# Collected data
%%

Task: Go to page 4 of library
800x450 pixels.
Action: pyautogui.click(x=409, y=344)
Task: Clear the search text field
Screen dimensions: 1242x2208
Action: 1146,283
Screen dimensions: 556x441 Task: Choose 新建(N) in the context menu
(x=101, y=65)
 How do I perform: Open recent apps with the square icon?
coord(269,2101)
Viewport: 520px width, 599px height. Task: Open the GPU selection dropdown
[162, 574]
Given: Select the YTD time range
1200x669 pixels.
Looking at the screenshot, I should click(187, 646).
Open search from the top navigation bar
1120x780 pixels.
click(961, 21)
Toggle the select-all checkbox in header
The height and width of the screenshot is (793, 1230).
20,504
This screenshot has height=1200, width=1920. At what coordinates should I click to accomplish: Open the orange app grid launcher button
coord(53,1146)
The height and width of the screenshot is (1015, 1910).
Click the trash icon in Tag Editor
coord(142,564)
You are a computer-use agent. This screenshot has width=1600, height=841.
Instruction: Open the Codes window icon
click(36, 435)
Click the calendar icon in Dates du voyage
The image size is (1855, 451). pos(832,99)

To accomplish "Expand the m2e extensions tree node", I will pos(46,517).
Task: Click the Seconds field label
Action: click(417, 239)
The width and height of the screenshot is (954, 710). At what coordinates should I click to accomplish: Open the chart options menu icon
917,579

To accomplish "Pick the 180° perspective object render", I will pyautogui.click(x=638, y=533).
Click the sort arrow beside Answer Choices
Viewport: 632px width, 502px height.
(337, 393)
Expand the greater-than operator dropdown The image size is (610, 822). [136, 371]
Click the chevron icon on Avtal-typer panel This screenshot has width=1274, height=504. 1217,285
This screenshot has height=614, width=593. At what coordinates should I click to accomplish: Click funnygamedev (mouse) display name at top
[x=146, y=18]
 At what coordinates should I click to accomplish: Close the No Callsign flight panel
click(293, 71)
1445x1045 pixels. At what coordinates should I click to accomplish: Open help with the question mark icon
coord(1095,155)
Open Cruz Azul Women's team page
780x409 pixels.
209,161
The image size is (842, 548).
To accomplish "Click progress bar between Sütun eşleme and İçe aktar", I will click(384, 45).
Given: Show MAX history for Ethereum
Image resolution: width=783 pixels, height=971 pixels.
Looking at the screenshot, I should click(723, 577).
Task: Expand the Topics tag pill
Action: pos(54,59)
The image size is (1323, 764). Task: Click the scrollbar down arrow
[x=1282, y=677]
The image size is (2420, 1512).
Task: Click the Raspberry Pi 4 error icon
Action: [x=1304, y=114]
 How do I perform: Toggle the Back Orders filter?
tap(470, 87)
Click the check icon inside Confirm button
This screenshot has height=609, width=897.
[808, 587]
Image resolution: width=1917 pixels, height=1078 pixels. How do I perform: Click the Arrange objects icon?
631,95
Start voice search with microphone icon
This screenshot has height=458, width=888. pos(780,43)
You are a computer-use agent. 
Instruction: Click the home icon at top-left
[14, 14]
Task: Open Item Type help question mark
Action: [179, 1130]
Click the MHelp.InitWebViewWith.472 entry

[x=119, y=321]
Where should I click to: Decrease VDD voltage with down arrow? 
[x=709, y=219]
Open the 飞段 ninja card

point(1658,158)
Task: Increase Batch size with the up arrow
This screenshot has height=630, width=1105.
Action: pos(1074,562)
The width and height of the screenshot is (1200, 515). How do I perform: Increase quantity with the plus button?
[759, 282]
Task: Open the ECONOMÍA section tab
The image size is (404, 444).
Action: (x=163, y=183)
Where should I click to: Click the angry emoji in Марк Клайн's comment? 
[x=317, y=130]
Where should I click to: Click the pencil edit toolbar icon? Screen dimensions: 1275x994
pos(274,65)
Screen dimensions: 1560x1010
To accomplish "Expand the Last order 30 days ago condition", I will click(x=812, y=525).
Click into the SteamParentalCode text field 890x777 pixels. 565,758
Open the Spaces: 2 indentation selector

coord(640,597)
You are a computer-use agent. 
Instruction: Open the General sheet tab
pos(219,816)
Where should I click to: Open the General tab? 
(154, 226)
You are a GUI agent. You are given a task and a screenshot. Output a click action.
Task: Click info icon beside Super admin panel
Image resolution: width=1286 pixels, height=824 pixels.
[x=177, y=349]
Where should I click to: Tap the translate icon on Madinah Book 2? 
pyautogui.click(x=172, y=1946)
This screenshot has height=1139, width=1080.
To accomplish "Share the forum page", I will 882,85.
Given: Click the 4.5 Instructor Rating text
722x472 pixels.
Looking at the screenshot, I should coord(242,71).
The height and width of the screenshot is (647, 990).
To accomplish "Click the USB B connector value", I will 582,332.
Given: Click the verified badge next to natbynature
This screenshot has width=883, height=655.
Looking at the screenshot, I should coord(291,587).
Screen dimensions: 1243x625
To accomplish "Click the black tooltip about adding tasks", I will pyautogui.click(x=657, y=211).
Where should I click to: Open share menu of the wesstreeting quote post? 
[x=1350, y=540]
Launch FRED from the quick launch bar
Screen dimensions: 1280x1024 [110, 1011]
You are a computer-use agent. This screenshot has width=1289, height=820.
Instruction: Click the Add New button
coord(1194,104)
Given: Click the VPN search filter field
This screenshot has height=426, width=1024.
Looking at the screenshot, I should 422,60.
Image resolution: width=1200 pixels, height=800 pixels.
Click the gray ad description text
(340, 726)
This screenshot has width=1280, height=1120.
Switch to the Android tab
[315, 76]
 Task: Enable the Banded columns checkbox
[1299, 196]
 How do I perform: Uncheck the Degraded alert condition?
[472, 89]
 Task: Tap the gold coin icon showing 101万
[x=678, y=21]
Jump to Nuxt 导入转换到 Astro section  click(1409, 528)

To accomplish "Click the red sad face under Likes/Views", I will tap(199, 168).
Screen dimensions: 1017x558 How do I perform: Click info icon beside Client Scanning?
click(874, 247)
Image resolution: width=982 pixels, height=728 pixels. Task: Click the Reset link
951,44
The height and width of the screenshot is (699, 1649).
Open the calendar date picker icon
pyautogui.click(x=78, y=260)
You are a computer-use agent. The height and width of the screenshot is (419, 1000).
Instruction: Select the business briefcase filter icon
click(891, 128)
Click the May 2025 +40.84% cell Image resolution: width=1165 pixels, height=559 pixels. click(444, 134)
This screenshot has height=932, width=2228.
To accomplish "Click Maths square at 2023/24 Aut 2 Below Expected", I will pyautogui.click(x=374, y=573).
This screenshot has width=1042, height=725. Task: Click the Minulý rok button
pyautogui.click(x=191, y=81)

%%

# What you should do
The entries above must be repeated word for word.

# Written reply
Task: Go to page 4 of library
800x450 pixels.
Action: pyautogui.click(x=409, y=344)
Task: Clear the search text field
Screen dimensions: 1242x2208
Action: 1146,283
Screen dimensions: 556x441 Task: Choose 新建(N) in the context menu
(x=101, y=65)
 How do I perform: Open recent apps with the square icon?
coord(269,2101)
Viewport: 520px width, 599px height. Task: Open the GPU selection dropdown
[162, 574]
Given: Select the YTD time range
1200x669 pixels.
Looking at the screenshot, I should click(187, 646).
Open search from the top navigation bar
1120x780 pixels.
click(961, 21)
Toggle the select-all checkbox in header
The height and width of the screenshot is (793, 1230).
20,504
This screenshot has height=1200, width=1920. At what coordinates should I click to accomplish: Open the orange app grid launcher button
coord(53,1146)
The height and width of the screenshot is (1015, 1910).
Click the trash icon in Tag Editor
coord(142,564)
You are a computer-use agent. This screenshot has width=1600, height=841.
Instruction: Open the Codes window icon
click(36, 435)
Click the calendar icon in Dates du voyage
The image size is (1855, 451). pos(832,99)

To accomplish "Expand the m2e extensions tree node", I will pos(46,517).
Task: Click the Seconds field label
Action: click(417, 239)
The width and height of the screenshot is (954, 710). At what coordinates should I click to accomplish: Open the chart options menu icon
917,579

To accomplish "Pick the 180° perspective object render", I will pyautogui.click(x=638, y=533).
Click the sort arrow beside Answer Choices
Viewport: 632px width, 502px height.
(337, 393)
Expand the greater-than operator dropdown The image size is (610, 822). [136, 371]
Click the chevron icon on Avtal-typer panel This screenshot has width=1274, height=504. 1217,285
This screenshot has height=614, width=593. At what coordinates should I click to accomplish: Click funnygamedev (mouse) display name at top
[x=146, y=18]
 At what coordinates should I click to accomplish: Close the No Callsign flight panel
click(293, 71)
1445x1045 pixels. At what coordinates should I click to accomplish: Open help with the question mark icon
coord(1095,155)
Open Cruz Azul Women's team page
780x409 pixels.
209,161
The image size is (842, 548).
To accomplish "Click progress bar between Sütun eşleme and İçe aktar", I will click(384, 45).
Given: Show MAX history for Ethereum
Image resolution: width=783 pixels, height=971 pixels.
Looking at the screenshot, I should click(723, 577).
Task: Expand the Topics tag pill
Action: pos(54,59)
The image size is (1323, 764). Task: Click the scrollbar down arrow
[x=1282, y=677]
The image size is (2420, 1512).
Task: Click the Raspberry Pi 4 error icon
Action: [x=1304, y=114]
 How do I perform: Toggle the Back Orders filter?
tap(470, 87)
Click the check icon inside Confirm button
This screenshot has height=609, width=897.
[808, 587]
Image resolution: width=1917 pixels, height=1078 pixels. How do I perform: Click the Arrange objects icon?
631,95
Start voice search with microphone icon
This screenshot has height=458, width=888. pos(780,43)
You are a computer-use agent. 
Instruction: Click the home icon at top-left
[14, 14]
Task: Open Item Type help question mark
Action: [179, 1130]
Click the MHelp.InitWebViewWith.472 entry

[x=119, y=321]
Where should I click to: Decrease VDD voltage with down arrow? 
[x=709, y=219]
Open the 飞段 ninja card

point(1658,158)
Task: Increase Batch size with the up arrow
This screenshot has height=630, width=1105.
Action: pos(1074,562)
The width and height of the screenshot is (1200, 515). How do I perform: Increase quantity with the plus button?
[759, 282]
Task: Open the ECONOMÍA section tab
The image size is (404, 444).
Action: (x=163, y=183)
Where should I click to: Click the angry emoji in Марк Клайн's comment? 
[x=317, y=130]
Where should I click to: Click the pencil edit toolbar icon? Screen dimensions: 1275x994
pos(274,65)
Screen dimensions: 1560x1010
To accomplish "Expand the Last order 30 days ago condition", I will click(x=812, y=525).
Click into the SteamParentalCode text field 890x777 pixels. 565,758
Open the Spaces: 2 indentation selector

coord(640,597)
You are a computer-use agent. 
Instruction: Open the General sheet tab
pos(219,816)
Where should I click to: Open the General tab? 
(154, 226)
You are a GUI agent. You are given a task and a screenshot. Output a click action.
Task: Click info icon beside Super admin panel
Image resolution: width=1286 pixels, height=824 pixels.
[x=177, y=349]
Where should I click to: Tap the translate icon on Madinah Book 2? 
pyautogui.click(x=172, y=1946)
This screenshot has height=1139, width=1080.
To accomplish "Share the forum page", I will 882,85.
Given: Click the 4.5 Instructor Rating text
722x472 pixels.
Looking at the screenshot, I should coord(242,71).
The height and width of the screenshot is (647, 990).
To accomplish "Click the USB B connector value", I will 582,332.
Given: Click the verified badge next to natbynature
This screenshot has width=883, height=655.
Looking at the screenshot, I should coord(291,587).
Screen dimensions: 1243x625
To accomplish "Click the black tooltip about adding tasks", I will pyautogui.click(x=657, y=211).
Where should I click to: Open share menu of the wesstreeting quote post? 
[x=1350, y=540]
Launch FRED from the quick launch bar
Screen dimensions: 1280x1024 [110, 1011]
You are a computer-use agent. This screenshot has width=1289, height=820.
Instruction: Click the Add New button
coord(1194,104)
Given: Click the VPN search filter field
This screenshot has height=426, width=1024.
Looking at the screenshot, I should 422,60.
Image resolution: width=1200 pixels, height=800 pixels.
Click the gray ad description text
(340, 726)
This screenshot has width=1280, height=1120.
Switch to the Android tab
[315, 76]
 Task: Enable the Banded columns checkbox
[1299, 196]
 How do I perform: Uncheck the Degraded alert condition?
[472, 89]
 Task: Tap the gold coin icon showing 101万
[x=678, y=21]
Jump to Nuxt 导入转换到 Astro section  click(1409, 528)

To accomplish "Click the red sad face under Likes/Views", I will tap(199, 168).
Screen dimensions: 1017x558 How do I perform: Click info icon beside Client Scanning?
click(874, 247)
Image resolution: width=982 pixels, height=728 pixels. Task: Click the Reset link
951,44
The height and width of the screenshot is (699, 1649).
Open the calendar date picker icon
pyautogui.click(x=78, y=260)
You are a computer-use agent. The height and width of the screenshot is (419, 1000).
Instruction: Select the business briefcase filter icon
click(891, 128)
Click the May 2025 +40.84% cell Image resolution: width=1165 pixels, height=559 pixels. click(444, 134)
This screenshot has height=932, width=2228.
To accomplish "Click Maths square at 2023/24 Aut 2 Below Expected", I will pyautogui.click(x=374, y=573).
This screenshot has width=1042, height=725. Task: Click the Minulý rok button
pyautogui.click(x=191, y=81)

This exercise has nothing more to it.